Read The Hinky Velvet Chair Online
Authors: Jennifer Stevenson
Tags: #humor, #hinky, #Jennifer Stevenson, #romance
“No, he won’t. He’ll end up in a bed somewhere,” Clay said,
which didn’t reassure her at all.
“I shall be on my guard,” Randy said, his smile gone now.
Randy had once been an English lord — pedigree, gold, estates, and all — and
then he was turned into a sex demon by a mistress who thought he needed basic
nooky training, and then, two hundred years later, he’d turned up in Jewel’s
life. Gorgeous, arrogant, now brilliant in bed, dirt broke, and unemployable in
the twenty-first century.
Clay had turned up in her life at the same time. It was a
testimony to his con-man skills that he was now her partner and not behind
bars. Jewel never worried about Clay.
But the competition thing worried her.
It was barely seven o’clock, but the complainant had a
funeral to go to that morning, and she’d insisted on speaking to an
investigator. Jewel led the team up to the house, a solid red brick two-story
bungalow with beautiful stained glass windows in front, and knocked on door.

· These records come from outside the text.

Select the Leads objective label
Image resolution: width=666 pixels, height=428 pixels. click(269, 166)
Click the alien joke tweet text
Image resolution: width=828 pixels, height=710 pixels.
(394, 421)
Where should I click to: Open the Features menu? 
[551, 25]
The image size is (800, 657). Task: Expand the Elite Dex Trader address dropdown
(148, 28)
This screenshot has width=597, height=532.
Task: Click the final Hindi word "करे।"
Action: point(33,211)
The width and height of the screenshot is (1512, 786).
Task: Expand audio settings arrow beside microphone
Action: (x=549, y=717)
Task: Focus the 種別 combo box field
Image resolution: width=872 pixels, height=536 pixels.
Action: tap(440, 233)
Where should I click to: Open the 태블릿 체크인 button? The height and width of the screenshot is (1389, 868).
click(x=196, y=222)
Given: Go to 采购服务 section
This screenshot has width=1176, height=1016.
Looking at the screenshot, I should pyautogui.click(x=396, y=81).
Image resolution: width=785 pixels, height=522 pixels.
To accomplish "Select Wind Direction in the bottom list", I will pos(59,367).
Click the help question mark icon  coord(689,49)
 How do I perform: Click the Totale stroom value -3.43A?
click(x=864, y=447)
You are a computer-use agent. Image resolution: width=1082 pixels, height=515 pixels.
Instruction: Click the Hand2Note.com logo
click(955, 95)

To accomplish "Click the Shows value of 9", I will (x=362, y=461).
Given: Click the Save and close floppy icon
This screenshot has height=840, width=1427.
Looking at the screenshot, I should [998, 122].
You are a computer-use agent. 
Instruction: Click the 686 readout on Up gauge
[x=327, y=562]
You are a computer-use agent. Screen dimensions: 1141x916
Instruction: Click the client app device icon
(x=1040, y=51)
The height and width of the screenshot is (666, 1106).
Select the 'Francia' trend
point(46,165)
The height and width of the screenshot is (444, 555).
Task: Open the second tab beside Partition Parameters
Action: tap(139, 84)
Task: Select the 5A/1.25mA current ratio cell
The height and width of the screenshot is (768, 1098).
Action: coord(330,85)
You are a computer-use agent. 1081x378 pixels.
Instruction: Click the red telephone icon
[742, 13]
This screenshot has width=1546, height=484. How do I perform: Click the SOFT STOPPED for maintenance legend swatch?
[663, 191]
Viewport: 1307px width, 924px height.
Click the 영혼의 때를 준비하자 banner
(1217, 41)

“Best behavior,” Jewel said sternly. The door opened. She
said, “Mrs. Othmar?”
A tough-looking old battle-ax in a long black cocktail dress
looked her up and down. “I am.”
“I’m Senior Investigator Heiss with the Chicago Department
of Consumer Services. We’re responding to a complaint you made through your
alderman.”
Mrs. Othmar said stuffily, “I made no complaint.”
Oookay.
Jewel
backed a step and checked the house number over the door. “Pardon me, ma’am,
but it came down to us from the mayor himself. We take your concerns seriously.”
Mrs. Othmar seemed about to shut the door in their faces and
then she didn’t. “Come in.”
She led Jewel’s team into a dim, cool living room full of
antiques. She thawed when she got a load of Randy’s dark blue Armani. “Please
sit down.”
Jewel took a deep breath. “According to our report, you told
your alderman that a man from the Department of Inspectional Services came to
your door two days ago and asked to see your smoke detectors and electrical
boxes. He found something unusual in your basement—”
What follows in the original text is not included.